* **Set exercise**
Copy the following listing line for line, with no changes.

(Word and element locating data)
++++++++

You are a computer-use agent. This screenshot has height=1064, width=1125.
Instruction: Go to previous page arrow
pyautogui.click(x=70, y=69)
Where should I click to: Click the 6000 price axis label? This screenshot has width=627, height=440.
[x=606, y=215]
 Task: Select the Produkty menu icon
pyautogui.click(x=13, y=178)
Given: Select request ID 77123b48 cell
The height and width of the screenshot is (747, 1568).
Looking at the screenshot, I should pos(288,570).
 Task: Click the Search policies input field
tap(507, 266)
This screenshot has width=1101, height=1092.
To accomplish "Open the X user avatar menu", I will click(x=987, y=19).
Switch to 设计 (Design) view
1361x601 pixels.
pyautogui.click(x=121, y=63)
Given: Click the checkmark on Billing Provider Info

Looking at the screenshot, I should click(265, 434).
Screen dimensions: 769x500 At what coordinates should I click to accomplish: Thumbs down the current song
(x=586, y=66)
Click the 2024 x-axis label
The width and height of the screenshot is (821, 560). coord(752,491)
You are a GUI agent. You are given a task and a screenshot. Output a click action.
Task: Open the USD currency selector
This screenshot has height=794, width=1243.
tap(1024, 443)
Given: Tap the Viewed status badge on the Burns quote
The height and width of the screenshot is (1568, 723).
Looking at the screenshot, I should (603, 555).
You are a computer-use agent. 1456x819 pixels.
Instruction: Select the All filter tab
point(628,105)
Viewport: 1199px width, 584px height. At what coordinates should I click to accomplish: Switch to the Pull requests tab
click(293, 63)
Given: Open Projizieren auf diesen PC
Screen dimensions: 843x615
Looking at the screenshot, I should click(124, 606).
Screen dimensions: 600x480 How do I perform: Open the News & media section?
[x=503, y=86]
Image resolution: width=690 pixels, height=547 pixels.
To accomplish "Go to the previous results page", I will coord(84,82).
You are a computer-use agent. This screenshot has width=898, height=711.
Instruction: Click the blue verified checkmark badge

++++++++

* **Result below**
You are a computer-use agent. This screenshot has height=1064, width=1125.
Instruction: Go to previous page arrow
pyautogui.click(x=70, y=69)
Where should I click to: Click the 6000 price axis label? This screenshot has width=627, height=440.
[x=606, y=215]
 Task: Select the Produkty menu icon
pyautogui.click(x=13, y=178)
Given: Select request ID 77123b48 cell
The height and width of the screenshot is (747, 1568).
Looking at the screenshot, I should pos(288,570).
 Task: Click the Search policies input field
tap(507, 266)
This screenshot has width=1101, height=1092.
To accomplish "Open the X user avatar menu", I will click(x=987, y=19).
Switch to 设计 (Design) view
1361x601 pixels.
pyautogui.click(x=121, y=63)
Given: Click the checkmark on Billing Provider Info

Looking at the screenshot, I should click(265, 434).
Screen dimensions: 769x500 At what coordinates should I click to accomplish: Thumbs down the current song
(x=586, y=66)
Click the 2024 x-axis label
The width and height of the screenshot is (821, 560). coord(752,491)
You are a GUI agent. You are given a task and a screenshot. Output a click action.
Task: Open the USD currency selector
This screenshot has height=794, width=1243.
tap(1024, 443)
Given: Tap the Viewed status badge on the Burns quote
The height and width of the screenshot is (1568, 723).
Looking at the screenshot, I should (603, 555).
You are a computer-use agent. 1456x819 pixels.
Instruction: Select the All filter tab
point(628,105)
Viewport: 1199px width, 584px height. At what coordinates should I click to accomplish: Switch to the Pull requests tab
click(293, 63)
Given: Open Projizieren auf diesen PC
Screen dimensions: 843x615
Looking at the screenshot, I should click(124, 606).
Screen dimensions: 600x480 How do I perform: Open the News & media section?
[x=503, y=86]
Image resolution: width=690 pixels, height=547 pixels.
To accomplish "Go to the previous results page", I will coord(84,82).
You are a computer-use agent. This screenshot has width=898, height=711.
Instruction: Click the blue verified checkmark badge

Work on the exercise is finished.